Sección de texto.
---
Roberto Javier Hernández El Pelón y la Compañía de Teatro en Vecindades

(Segundo acto)

Por: Alejandro Ostoa

La botella se rompió tras que Juan Pablo de Tavira, el padre Hamlet, recibió el golpe. Tavira reaccionó profesionalmente. Terminada la función El Pelón agradeció a todos: “Chingón, cabrones”. Al final, mandó recoger los restos de la “botella” que quedaron en el escenario, pues los pedazos de brea, si se entregaban al productor de las botellas, salía menos cara la realización de esa utilería.

En algunos lugares dimos funciones, con una obra alegórica contra las adicciones, era una fábula en la que el protagonista probaba “polvos mágicos” y vivía fuera de la realidad. El público llegaba, gran parte eran de chavos chemeando, con la mona, con el flan, con la mirada extraviada. Raro. Estaban expectantes, se codeaban ante las situaciones en que el protagonista se drogaba, les daba risa, se decían “se parece a ti”. El programa fue un éxito, se llamó “Vive activo sin activo”.

Nos distanciamos, no por enojo, sino por verdaderas distancias físicas. Me invitó a dar un taller con una asociación de payasos. Roberto era respetado por ese gremio, les exigía profesionalizarse, eliminar los pastelazos, los lugares comunes y mostrarse creativos. Les hizo entender los distintos tipos de payasos, el significado de maquillaje y vestuario. Planteaba rutinas, tempo, ritmo, de la significación y dignificación del payaso. Se acercaba un congreso internacional; ese fue el motivo de mi presencia, impartir un taller de dramaturgia. Las sesiones fueron interesantes debido a la diversidad de los asistentes. Entre improvisaciones y escritura se desarrolló el taller. El presidente de la asociación nos informó del congreso a realizarse y del programa. El número estelar sería la presentación de un payaso que aparecía en televisión. Yo estuve en desacuerdo. Le plantee que, si se me había convocado para escritura, no permitiría, que los aplausos se los llevara alguien comercial, que escogería un sketch escrito por alguno de los integrantes. Se hicieron trabajos grupales y el ganador fue uno sobre béisbol, fársico, con autoescarnio, humor negro. Los demás integrantes de la asociación participaron en distintas tareas, desde traspintes, tramoyistas, seguimiento de ensayos y eventualidades. El pelón dirigió. Llego el día de la inauguración, en el teatro Jiménez Rueda. Tocó el turno del número estelar y, como dirían los críticos de antaño, “fue la apoteosis”.
---
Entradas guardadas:
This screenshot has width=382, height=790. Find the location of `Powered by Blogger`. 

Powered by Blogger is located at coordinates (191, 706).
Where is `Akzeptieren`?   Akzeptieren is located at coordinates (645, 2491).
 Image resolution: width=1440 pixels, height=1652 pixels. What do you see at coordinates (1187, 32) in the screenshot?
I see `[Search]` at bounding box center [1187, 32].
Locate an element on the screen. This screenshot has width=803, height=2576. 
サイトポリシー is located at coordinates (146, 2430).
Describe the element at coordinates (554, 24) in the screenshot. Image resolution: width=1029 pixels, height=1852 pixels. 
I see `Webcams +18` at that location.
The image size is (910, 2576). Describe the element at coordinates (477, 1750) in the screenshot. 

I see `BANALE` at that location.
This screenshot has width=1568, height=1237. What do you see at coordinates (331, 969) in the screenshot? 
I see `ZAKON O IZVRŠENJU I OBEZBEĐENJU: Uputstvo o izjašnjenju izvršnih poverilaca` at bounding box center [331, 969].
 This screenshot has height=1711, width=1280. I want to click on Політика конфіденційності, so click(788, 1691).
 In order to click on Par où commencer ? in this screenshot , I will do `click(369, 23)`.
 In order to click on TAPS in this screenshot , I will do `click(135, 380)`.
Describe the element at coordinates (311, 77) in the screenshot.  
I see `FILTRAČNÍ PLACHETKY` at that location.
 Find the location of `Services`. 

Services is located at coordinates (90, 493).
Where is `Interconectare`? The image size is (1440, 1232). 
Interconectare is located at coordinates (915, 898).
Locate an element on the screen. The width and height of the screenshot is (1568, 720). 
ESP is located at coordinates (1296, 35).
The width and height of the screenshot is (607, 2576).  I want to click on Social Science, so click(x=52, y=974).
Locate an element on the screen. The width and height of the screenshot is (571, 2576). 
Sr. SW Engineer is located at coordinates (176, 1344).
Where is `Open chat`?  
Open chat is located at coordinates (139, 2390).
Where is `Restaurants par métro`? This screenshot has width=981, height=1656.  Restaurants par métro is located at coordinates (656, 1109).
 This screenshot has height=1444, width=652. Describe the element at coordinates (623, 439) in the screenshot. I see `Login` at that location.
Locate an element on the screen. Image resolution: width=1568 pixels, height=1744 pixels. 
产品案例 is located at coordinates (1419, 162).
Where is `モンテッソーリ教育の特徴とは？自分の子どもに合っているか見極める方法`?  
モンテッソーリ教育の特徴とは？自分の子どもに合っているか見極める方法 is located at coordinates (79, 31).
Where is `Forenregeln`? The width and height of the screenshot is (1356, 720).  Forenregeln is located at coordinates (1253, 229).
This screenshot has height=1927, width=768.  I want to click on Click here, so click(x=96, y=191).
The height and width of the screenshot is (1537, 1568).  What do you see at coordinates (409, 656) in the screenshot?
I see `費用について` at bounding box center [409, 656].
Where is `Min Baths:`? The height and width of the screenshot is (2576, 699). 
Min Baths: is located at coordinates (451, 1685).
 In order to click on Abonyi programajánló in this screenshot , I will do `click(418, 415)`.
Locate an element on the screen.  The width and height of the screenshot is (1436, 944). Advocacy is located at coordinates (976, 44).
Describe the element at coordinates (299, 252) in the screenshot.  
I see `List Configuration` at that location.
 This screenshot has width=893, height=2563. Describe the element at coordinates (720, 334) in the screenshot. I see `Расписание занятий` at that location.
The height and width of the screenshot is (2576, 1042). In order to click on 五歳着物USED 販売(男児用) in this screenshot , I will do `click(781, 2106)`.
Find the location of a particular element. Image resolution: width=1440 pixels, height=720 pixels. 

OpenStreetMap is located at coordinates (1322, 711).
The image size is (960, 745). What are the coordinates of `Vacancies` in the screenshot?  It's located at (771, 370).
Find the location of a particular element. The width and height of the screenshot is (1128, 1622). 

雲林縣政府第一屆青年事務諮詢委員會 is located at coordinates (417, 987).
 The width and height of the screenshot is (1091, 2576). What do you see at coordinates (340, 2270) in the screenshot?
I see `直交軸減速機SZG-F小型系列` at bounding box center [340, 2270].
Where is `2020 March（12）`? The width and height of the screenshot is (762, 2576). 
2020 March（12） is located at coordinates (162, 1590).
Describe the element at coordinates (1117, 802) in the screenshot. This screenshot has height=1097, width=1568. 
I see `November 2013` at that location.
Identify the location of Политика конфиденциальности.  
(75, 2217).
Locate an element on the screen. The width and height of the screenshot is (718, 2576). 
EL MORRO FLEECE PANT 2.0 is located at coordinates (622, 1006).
---
Detalles del ejercicio.
Responde estas preguntas con base en el texto sobre El Pelón y la Compañía de Teatro en Vecindades:
(a) ¿Qué ordenó El Pelón hacer con los restos de la botella que quedaron en el escenario?
(b) ¿Cómo se llamó el programa con la obra alegórica contra las adicciones?
(c) ¿En qué teatro se llevó a cabo la inauguración del congreso?

La respuesta.
(a) Mandó recogerlos, porque si los pedazos de brea se entregaban al productor de las botellas, salía menos cara la realización de esa utilería.
(b) Se llamó "Vive activo sin activo".
(c) En el teatro Jiménez Rueda.